Bayesian phylogenetic tree as inferred from GSA-AT amino acid sequences.

Taxa of interest in this study are highlighted by colored bars, blue for dinotoms, green for Lepidodinium chlorophorum, ochre for Bigelowiella natans and red for Guillardia theta. Numbers near branches indicate Bayesian posterior probabilities followed by the bootstrap of respective clades from the maximum likelihood (ML) analysis. Only support values greater than 0.85 (Bayesian) and 50 (ML) are shown. dt—different topology in the ML tree, see S2 Fig; a dash indicates unsupported topology.
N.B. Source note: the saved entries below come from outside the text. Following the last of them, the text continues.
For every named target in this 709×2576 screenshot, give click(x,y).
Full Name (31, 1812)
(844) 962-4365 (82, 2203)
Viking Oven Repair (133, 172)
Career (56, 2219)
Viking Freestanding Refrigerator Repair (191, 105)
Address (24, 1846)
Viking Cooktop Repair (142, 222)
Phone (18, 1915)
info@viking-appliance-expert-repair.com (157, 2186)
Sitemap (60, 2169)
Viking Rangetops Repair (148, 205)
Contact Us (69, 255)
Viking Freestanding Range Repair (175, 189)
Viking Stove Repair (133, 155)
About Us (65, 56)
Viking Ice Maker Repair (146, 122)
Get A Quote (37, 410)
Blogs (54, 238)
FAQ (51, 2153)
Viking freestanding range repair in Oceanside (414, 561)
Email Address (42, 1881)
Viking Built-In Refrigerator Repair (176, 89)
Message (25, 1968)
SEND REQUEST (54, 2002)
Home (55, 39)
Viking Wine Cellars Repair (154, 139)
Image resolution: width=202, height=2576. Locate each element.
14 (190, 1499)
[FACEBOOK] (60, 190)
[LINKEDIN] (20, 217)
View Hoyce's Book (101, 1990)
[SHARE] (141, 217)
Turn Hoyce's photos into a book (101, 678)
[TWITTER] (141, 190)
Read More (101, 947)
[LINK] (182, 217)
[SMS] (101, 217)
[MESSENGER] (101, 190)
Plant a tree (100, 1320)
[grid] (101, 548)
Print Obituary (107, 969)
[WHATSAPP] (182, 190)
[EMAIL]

The tree demonstrates the cyanobacterial origin of canonical GSA-AT, while the non-canonical GSA-AT originates in proteobacteria. Schematics of Karenia brevis transcripts and respective proteins are shown for complete representatives of canonical and non-canonical GSA-AT. The presence of a spliced-leader sequence at the 5’ end suggests nuclear encoding and transcription of these genes. An N-terminal presequence of the resulting protein putatively targets both enzymes into the plastid. The canonical and non-canonical enzymes share motifs for pyridoxal 5’-phosphate binding and a catalytical residue. UTR—untranslated region; ORF—open reading frame; TM—transmembrane domain; SP—signal peptide; SP-TM—signal peptide predicted by the SignalP-TM networks; yellow bar—Panther Class III aminotransferase / glutamate-1-semialdehyde 2,1-aminomutase hit; violet bar—Pfam Class III aminotransferase hit; grey bar—PROSITE Class III aminotransferase hit; numbers represent scale in nt or aa.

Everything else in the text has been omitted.